Peter Kornbluh, a senior analyst with the National Security Archives, is the author of the book about secret negotiations between Cuba and the U.S., Back Channel to Cuba. He says the allegations aren't really surprising — the hip-hop community represents a disenfranchised part of Cuban society. "The hip hop groups are mostly Afro-Cuban young people who have by in large been more marginalized. They have less relatives in the United States sending money than the white and lighter skinned Cubans. So you know, there's been a lot of frustration."
For his part, Rapper El B says he has never received money from USAID. He goes on to say that the AP's accusation that he and his musical partner received "political training" is simply untrue.
But he also says he sees no problem with organizations funding dissent on the island. "What is the problem with receiving help? And funding? How do you think Fidel Castro made a revolution? Do you think he broke his piggy bank? Fidel Castro went looking for money everywhere," he says.
USAID declined NPR's interview request, but provided this statement: "For decades, USAID has provided assistance to the people of Cuba to meet basic human needs. Allegations that USAID has conducted or supported covert operations are baseless."

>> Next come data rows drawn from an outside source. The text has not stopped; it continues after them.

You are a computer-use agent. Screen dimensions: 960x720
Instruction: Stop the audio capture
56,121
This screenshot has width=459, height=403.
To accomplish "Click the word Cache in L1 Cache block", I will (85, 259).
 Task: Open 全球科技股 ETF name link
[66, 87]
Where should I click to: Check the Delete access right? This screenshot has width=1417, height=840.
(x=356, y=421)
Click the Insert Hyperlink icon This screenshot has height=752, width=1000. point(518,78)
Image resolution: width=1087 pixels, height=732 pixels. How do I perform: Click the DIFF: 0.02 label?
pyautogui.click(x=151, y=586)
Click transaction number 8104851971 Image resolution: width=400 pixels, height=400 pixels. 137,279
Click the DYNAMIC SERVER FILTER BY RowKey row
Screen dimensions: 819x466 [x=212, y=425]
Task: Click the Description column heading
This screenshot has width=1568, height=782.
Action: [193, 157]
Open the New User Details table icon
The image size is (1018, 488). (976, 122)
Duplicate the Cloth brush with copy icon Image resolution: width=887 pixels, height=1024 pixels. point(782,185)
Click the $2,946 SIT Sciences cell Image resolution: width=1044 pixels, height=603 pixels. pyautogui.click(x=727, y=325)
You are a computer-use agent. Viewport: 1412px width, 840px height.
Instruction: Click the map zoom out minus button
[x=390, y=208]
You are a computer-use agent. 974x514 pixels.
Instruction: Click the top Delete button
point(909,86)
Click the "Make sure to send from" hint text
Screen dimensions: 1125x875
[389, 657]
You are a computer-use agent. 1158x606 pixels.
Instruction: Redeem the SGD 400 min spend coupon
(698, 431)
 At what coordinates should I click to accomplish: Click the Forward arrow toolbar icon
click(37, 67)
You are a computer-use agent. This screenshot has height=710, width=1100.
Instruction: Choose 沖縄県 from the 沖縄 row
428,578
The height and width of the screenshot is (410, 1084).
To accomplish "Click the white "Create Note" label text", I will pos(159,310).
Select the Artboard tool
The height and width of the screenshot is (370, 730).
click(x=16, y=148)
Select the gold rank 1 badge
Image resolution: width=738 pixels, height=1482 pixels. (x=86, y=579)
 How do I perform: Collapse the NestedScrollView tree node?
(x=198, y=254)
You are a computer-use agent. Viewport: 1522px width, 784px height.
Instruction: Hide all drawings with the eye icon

Nevertheless, between 2009 and 2011, Congress allotted $55 million for Cuba programs — more than half of which went to USAID.
Christopher Sabatini is the senior policy director at the Americas Society and Council of the Americas, a think tank and business organization focused on Latin American issues. "Congress, currently Sen. [Robert] Menendez, but previously under the Bush administration, will not let USAID scale back these programs. There was one point during the Bush administration, $20 million allocated to these programs. This is a country of 11 million people. It's absurd. That's the scandal, in part."
If USAID involvement in Cuban hip-hop is true, it won't be the first such program. In fact, the USAID hip-hop project took place around the same time as two other high-profile failed ventures. Zunzuneo, or "Cuban Twitter," was a 2010 project to build a social media network to facilitate regime change. And Alan Gross, the imprisoned American who was released from a Cuban prison last week after President Obama's announcement of the thaw in Cuba-U.S. relations, was a USAID telecommunications contractor.
But the U.S. and Cuban government have been building cultural bridges for years. Kornbluh points to a 1999 independent cultural exchange program. "The Cuban government hosted something called Puentes musicales, 'musical bridges,' in which a whole bunch of artists went down. Mick Fleetwood of Fleetwood Mac was there; Bonnie Raitt was there."
And, earlier this year when Jay-Z and Beyonce went to the island, it was with the people-to-people program, which stipulates that travelers must support civil society.
But do recent changes really mean there will be no more Cuban Twitters, or USAID funding rappers? Kornbluh hopes so. "We have begun now a new era. And in the writing of this next chapter of U.S.-Cuban relations, the whole issue of regime change is going to fall by the wayside. We're going to have normal relations. Normal diplomatic relations, normal cultural relations, hopefully down the line normal economic relations."
As for rapper El B, it's not the accusations of being a USAID puppet that hurt him; it's the fact that anyone would believe them. "Everything I did, I did because I wanted to. I never felt used at any time. And people who know me, know I'm genuine. The part that really hurts me, is how the people get manipulated."